Growth driven phase transitions in Zinc Oxide nanoparticles through machine-learning assisted simulations
Quentin Gromoff, Magali Benoit, Jacek Goniakowski, Carlos R. Salazar, Julien Lam
TL;DR
This work addresses how ZnO nanoparticles transition from the BCT to the WRZ polymorph during bottom-up growth, despite BCT stability at small sizes under equilibrium. It leverages a PLIP+Q machine-learning interatomic potential with long-range electrostatics, atom-by-atom ZnO deposition, and SGMA-based local-order classification to capture growth-driven phase transitions and polarity effects. The key finding is that deposition induces a robust BCT→WRZ transition facilitated by a redistribution of surface ions that compensates polar facets, a process that depends on growth dynamics and long-range interactions rather than size alone.

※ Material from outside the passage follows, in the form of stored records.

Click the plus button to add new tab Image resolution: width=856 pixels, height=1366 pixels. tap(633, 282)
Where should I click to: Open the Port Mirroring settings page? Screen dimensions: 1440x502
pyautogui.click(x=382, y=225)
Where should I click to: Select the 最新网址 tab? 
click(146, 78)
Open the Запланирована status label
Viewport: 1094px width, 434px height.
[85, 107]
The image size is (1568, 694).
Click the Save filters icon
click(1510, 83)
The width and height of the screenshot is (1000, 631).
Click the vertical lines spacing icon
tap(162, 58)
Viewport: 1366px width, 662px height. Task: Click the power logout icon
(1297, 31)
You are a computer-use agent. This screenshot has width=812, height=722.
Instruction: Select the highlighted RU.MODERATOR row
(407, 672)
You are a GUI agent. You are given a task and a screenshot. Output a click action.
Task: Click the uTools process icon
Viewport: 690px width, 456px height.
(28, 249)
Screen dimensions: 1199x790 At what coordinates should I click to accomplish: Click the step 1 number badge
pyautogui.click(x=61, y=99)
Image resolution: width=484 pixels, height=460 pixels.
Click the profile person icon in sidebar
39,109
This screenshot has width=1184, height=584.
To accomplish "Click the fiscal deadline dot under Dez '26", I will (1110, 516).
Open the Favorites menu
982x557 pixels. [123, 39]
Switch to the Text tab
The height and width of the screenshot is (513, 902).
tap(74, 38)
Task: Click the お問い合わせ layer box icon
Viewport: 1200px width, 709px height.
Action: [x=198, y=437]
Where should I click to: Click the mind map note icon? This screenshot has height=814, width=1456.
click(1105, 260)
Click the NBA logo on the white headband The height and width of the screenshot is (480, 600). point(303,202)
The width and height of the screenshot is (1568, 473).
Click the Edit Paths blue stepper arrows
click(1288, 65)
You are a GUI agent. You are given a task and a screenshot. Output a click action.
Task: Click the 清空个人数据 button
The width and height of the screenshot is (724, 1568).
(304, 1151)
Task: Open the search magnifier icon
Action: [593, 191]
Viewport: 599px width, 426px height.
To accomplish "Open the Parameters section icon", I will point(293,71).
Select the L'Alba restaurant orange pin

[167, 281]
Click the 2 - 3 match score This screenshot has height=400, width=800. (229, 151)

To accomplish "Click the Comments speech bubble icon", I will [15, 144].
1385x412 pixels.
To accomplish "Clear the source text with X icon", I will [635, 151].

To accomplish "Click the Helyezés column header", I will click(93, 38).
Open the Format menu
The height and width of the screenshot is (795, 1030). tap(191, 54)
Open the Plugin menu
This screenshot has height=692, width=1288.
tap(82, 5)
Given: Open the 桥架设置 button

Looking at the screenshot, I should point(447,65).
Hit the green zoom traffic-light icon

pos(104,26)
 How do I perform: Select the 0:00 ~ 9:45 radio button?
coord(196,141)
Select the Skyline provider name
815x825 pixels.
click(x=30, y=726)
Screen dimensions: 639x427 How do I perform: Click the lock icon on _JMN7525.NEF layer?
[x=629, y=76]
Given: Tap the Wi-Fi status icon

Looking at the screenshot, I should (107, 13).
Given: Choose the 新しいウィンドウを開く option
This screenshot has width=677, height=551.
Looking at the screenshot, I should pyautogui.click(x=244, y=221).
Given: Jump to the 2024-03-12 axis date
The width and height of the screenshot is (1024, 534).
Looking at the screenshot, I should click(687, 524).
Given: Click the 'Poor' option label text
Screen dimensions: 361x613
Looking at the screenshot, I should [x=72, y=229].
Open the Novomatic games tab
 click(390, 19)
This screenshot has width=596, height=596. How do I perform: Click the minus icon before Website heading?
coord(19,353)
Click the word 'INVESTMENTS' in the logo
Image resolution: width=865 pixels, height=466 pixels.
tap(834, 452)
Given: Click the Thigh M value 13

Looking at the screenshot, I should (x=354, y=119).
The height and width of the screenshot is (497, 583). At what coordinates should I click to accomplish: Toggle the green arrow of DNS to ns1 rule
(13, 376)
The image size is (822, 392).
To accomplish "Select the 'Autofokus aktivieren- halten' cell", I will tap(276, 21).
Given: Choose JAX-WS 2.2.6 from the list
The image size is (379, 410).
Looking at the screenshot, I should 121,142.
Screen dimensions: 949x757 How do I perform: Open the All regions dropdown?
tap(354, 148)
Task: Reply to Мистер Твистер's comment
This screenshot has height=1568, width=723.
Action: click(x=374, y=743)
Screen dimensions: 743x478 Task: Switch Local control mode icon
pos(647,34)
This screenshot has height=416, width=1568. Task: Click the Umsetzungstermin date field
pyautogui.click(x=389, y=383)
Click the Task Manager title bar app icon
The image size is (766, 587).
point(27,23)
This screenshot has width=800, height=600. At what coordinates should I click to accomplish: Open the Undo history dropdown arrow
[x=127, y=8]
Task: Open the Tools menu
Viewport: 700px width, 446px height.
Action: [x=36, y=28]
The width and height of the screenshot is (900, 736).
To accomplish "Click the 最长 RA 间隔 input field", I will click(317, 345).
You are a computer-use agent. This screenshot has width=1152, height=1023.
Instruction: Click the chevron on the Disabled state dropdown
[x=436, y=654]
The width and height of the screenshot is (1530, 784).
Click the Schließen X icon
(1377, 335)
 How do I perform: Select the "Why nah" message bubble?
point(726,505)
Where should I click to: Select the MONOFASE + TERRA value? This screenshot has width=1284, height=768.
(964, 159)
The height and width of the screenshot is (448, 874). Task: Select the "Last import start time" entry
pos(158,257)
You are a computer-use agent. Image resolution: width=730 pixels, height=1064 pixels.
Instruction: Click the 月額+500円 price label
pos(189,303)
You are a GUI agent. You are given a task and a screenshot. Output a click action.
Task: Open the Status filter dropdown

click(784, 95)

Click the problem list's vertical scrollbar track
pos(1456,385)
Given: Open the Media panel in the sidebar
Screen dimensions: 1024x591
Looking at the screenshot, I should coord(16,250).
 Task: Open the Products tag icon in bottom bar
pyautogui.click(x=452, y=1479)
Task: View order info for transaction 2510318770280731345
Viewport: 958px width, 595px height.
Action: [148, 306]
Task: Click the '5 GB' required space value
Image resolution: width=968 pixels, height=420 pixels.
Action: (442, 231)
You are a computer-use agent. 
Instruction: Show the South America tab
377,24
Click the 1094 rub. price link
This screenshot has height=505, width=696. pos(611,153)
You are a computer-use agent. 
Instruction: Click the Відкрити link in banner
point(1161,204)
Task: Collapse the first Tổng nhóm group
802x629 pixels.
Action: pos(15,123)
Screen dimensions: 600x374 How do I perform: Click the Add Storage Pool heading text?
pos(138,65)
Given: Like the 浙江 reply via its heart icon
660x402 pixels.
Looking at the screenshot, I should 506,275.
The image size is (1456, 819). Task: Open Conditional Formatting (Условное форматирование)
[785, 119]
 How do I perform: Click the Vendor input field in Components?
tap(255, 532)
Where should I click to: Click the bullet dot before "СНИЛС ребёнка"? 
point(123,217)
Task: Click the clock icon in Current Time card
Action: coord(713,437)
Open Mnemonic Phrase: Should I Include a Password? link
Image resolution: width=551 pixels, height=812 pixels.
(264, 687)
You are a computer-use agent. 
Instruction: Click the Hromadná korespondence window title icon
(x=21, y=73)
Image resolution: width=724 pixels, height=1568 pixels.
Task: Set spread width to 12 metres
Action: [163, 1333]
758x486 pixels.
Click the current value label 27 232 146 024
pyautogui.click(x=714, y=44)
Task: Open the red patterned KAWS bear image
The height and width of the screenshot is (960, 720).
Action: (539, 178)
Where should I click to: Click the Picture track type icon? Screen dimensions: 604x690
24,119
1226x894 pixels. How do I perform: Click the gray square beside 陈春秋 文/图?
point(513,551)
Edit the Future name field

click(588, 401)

The study provides insights for designing oxide nanoparticles with targeted WRZ-rich structures and demonstrates the crucial role of long-range electrostatics in modeling oxide polarity, with potential applicability to other oxides exhibiting polar surfaces.
Abstract
This study investigates the formation of zinc oxide (ZnO) nanoparticles, a material of significant technological interest with complex structural properties, through atom-by-atom deposition modeling a process common in bottom-up synthesis. Our findings demonstrate that, although the body-centered tetragonal (BCT) structure is thermodynamically stable at equilibrium for small particle sizes, the deposition process induces a crystal-to-crystal phase transition into the more stable wurtzite (WRZ) phase. This transformation is facilitated by a specific redistribution of the nanoparticle ions, which effectively compensates the emerging polar facets at the moment of transition. These insights offer a deeper understanding of oxide nanoparticle formation, which should ultimately help the design of materials with targeted structural features.